■ Supplied records:
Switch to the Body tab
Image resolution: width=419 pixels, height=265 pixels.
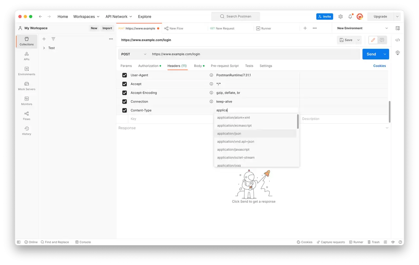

==

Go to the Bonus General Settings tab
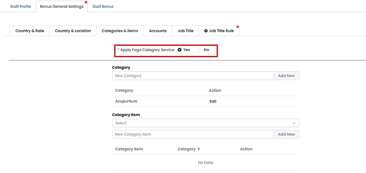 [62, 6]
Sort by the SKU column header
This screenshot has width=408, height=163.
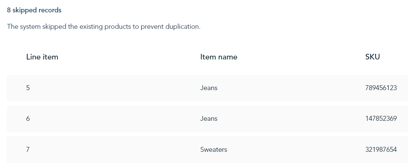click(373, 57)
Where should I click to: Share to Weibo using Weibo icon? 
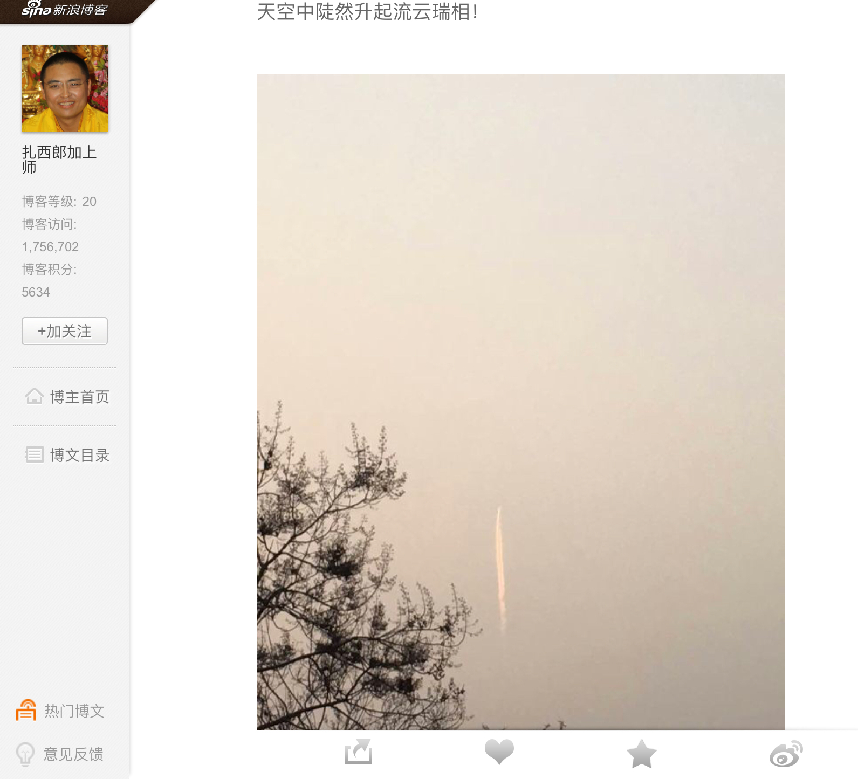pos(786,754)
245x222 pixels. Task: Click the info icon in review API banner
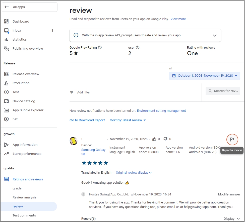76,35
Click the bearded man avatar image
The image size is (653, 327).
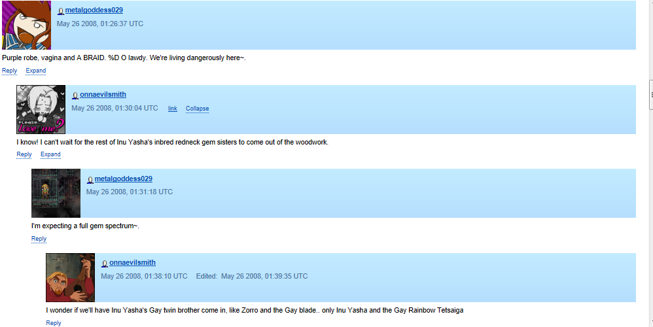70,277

■ Action item: Everything above from the line containing "Switch to the Body tab" down to the line containing "Image resolution: width=419" should be copied exactly, both end lines included, and nothing else.

■ Answer for this exercise:
Switch to the Body tab
Image resolution: width=419 pixels, height=265 pixels.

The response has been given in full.